If you've ever left a terrible movie playing on the TV because reaching for the remote just wasn't worth it...
If you've ever sipped brandy through a straw to get that nice warm glow without having to lift the snifter...
If you've ever wanted to use your walking stick to beat some young chicklet bounding up the stairs two at a time...
If you've ever come home from the pharmacy and opened your prescription bag only to find that you have a child-proof bottle of pred you can't open...
If you've taken to wearing clothes without buttons or zippers...
If you've ever had to struggle further with your hair because you can't reach up to put on a hat, or worn your socks from the gym to bed because you can't get them off...

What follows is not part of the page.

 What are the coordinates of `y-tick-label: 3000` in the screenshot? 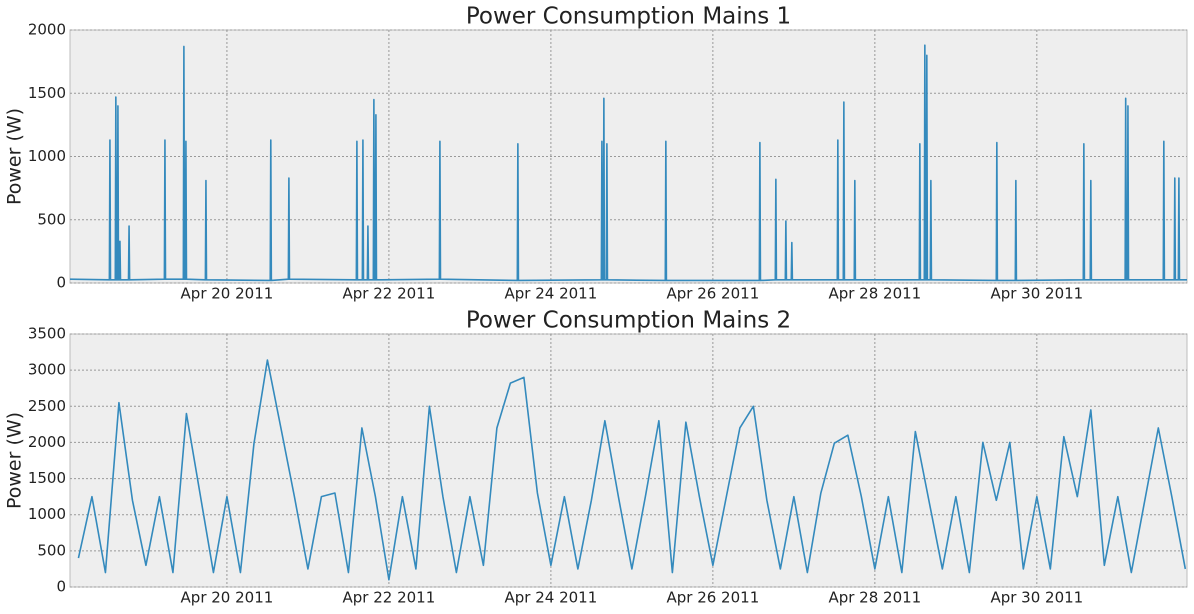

Have you ever started carrying bandaids and antibiotic ointment in your purse, and maybe a tweezer because your skin has become so delicate that almost any rough or pointy object can pierce it? Yesterday, in the visor mirror, I realized that the scratch on my neck was really a splinter from some old wood I'd moved the day before. At the next light, the sun illuminated the splinter perfectly, with my handy tweezer I withdrew the splinter, and applied some antibiotic ointment. It was a long light.
I would have to add.... If you walk the same path and find yourself looking for a place to sit down and think.... this seemed much shorter an hour ago.... Then you just may have PMR
When the air turns blue as you shout obscenities at the ridiculous, repetitive 'news' on tv - my steroid tongue is surprisingly creative... (I do live on my own!)
Add to that - Getting something out the bottom of the fridge, then having to crawl out of the kitchen and into the lounge to drag yourself up on a chair to standing position.
I have had to change my separate fridge and freezer for a combined fridge/freezer or we would have starved by now. Hubby has problems with back too.
Susanspurs At my lowest point, I did exactly that, for about 3 weeks! Slept sitting up on settee with cushions under feet because footstool was too high 😰 Too sore to lie back in bed. Hope those days are long gone.
Throwing yourself on the couch when you think you are unable to take one more step, and you realize you don't have the remote control, phone or Kindle in reach but are too bushed to get up for it , so you just lie, looking up at the ceiling needing to pee, to boot.
When you think you took your steroids but then you second-guess yourself and imagine yourself dropping dead because you overdosed or thinking you didn’t take them at all and imagine yourself not being able to get out of bed because you actually didn’t take them!
If you have ever paid your bills online three times because of the fog brain and overdrawn your bank account, them you probably have PMR. If you have ever found your uncooked pasta in the silverware drawer or your purse in the refrigerator then you probably have PMR.